● INFORMATION SHOWN:
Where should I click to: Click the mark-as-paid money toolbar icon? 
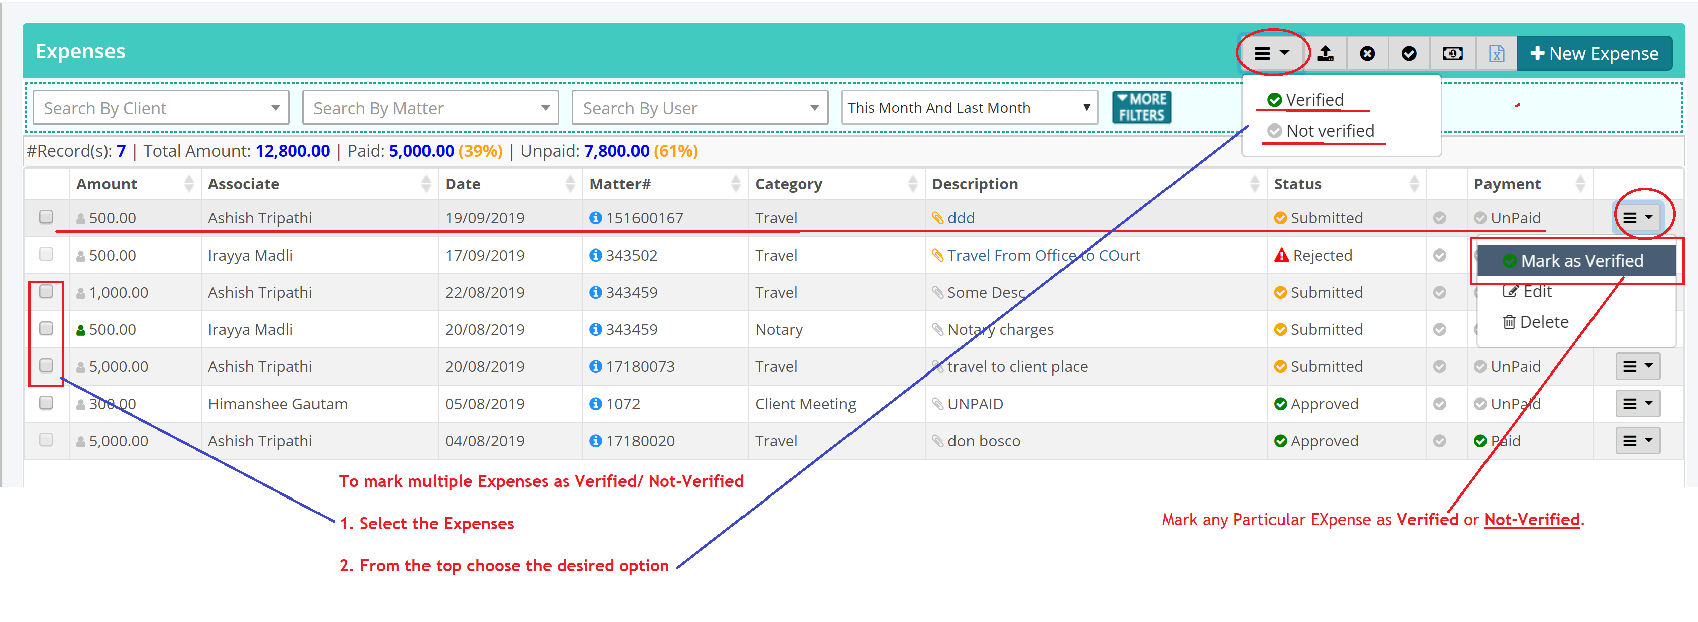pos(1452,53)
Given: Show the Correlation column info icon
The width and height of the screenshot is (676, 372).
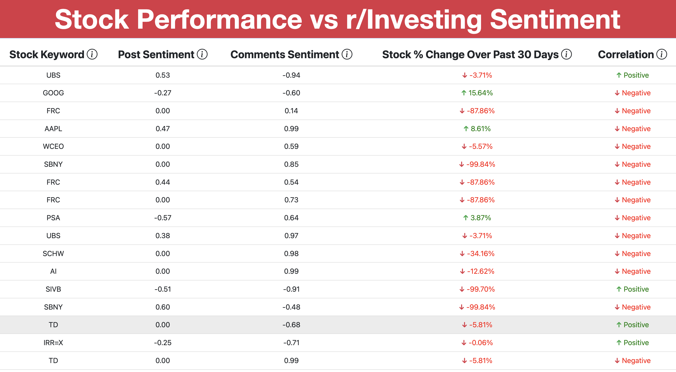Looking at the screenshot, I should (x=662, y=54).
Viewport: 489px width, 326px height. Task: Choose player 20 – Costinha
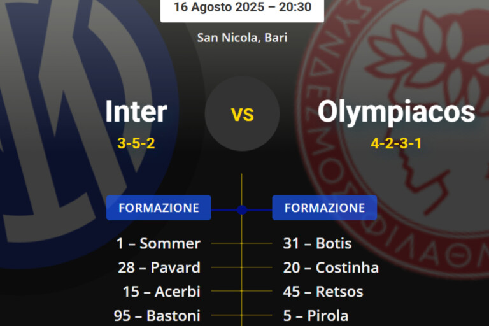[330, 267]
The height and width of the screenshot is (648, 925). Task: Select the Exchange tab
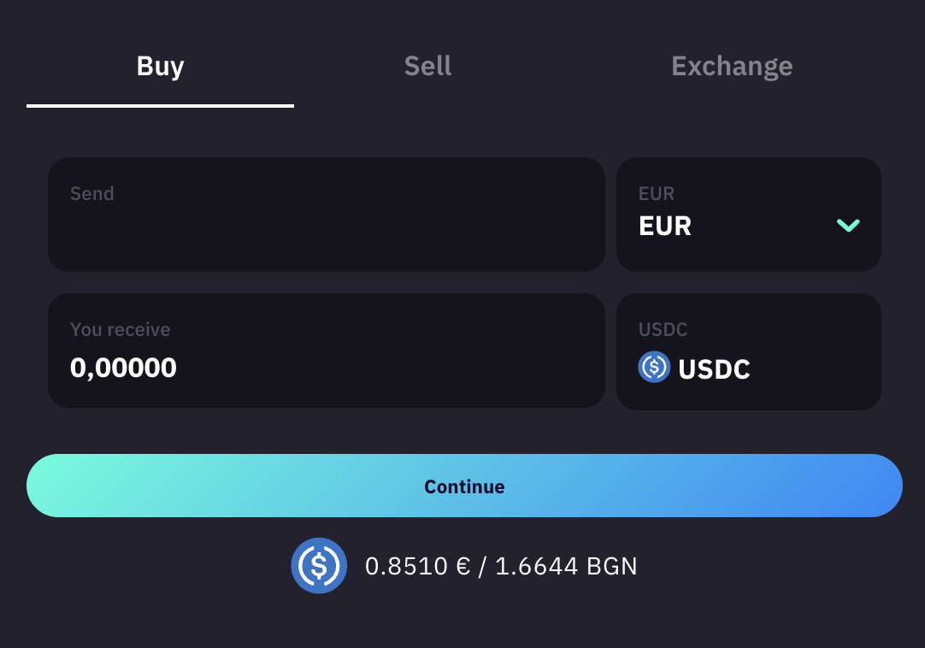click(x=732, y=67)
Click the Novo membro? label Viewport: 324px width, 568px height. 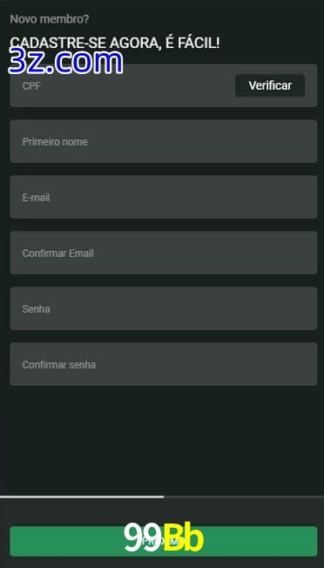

● WHAT IS EXPECTED: Copy the items word for word, from the line with "Given: Show the Correlation column info icon" through the end of the items, including both ends. Leave out the pictures.

● TASK ANSWER:
Given: Show the Correlation column info icon
The width and height of the screenshot is (676, 372).
Looking at the screenshot, I should (x=662, y=54).
Viewport: 489px width, 326px height. Task: Choose player 20 – Costinha
[330, 267]
The height and width of the screenshot is (648, 925). Task: Select the Exchange tab
click(x=732, y=67)
Click the Novo membro? label Viewport: 324px width, 568px height. 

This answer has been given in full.